▶ **Work task**
Each record should be retyped word for word.

▶ **Input for this task**
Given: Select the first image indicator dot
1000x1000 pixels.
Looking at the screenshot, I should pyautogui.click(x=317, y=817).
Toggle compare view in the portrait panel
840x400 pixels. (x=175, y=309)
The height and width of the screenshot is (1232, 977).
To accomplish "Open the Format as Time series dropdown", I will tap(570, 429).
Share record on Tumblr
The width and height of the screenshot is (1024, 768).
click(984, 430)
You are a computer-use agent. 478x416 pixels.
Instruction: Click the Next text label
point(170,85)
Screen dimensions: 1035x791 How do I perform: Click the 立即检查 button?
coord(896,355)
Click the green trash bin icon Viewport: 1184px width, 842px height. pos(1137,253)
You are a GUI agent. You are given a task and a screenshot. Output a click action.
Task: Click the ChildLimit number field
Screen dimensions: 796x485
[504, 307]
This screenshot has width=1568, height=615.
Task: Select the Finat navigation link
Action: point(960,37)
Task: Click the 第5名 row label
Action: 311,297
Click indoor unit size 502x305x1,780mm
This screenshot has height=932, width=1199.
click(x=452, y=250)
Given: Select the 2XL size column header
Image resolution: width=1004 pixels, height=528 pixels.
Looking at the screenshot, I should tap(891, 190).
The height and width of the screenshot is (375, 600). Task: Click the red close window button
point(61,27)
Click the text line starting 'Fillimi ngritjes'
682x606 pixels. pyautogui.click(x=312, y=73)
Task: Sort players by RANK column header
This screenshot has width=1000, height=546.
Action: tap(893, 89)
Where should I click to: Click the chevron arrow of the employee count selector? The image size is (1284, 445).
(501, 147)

▶ **Reply**
Given: Select the first image indicator dot
1000x1000 pixels.
Looking at the screenshot, I should pyautogui.click(x=317, y=817).
Toggle compare view in the portrait panel
840x400 pixels. (x=175, y=309)
The height and width of the screenshot is (1232, 977).
To accomplish "Open the Format as Time series dropdown", I will tap(570, 429).
Share record on Tumblr
The width and height of the screenshot is (1024, 768).
click(984, 430)
You are a computer-use agent. 478x416 pixels.
Instruction: Click the Next text label
point(170,85)
Screen dimensions: 1035x791 How do I perform: Click the 立即检查 button?
coord(896,355)
Click the green trash bin icon Viewport: 1184px width, 842px height. pos(1137,253)
You are a GUI agent. You are given a task and a screenshot. Output a click action.
Task: Click the ChildLimit number field
Screen dimensions: 796x485
[504, 307]
This screenshot has width=1568, height=615.
Task: Select the Finat navigation link
Action: point(960,37)
Task: Click the 第5名 row label
Action: 311,297
Click indoor unit size 502x305x1,780mm
This screenshot has height=932, width=1199.
click(x=452, y=250)
Given: Select the 2XL size column header
Image resolution: width=1004 pixels, height=528 pixels.
Looking at the screenshot, I should tap(891, 190).
The height and width of the screenshot is (375, 600). Task: Click the red close window button
point(61,27)
Click the text line starting 'Fillimi ngritjes'
682x606 pixels. pyautogui.click(x=312, y=73)
Task: Sort players by RANK column header
This screenshot has width=1000, height=546.
Action: tap(893, 89)
Where should I click to: Click the chevron arrow of the employee count selector? The image size is (1284, 445).
(501, 147)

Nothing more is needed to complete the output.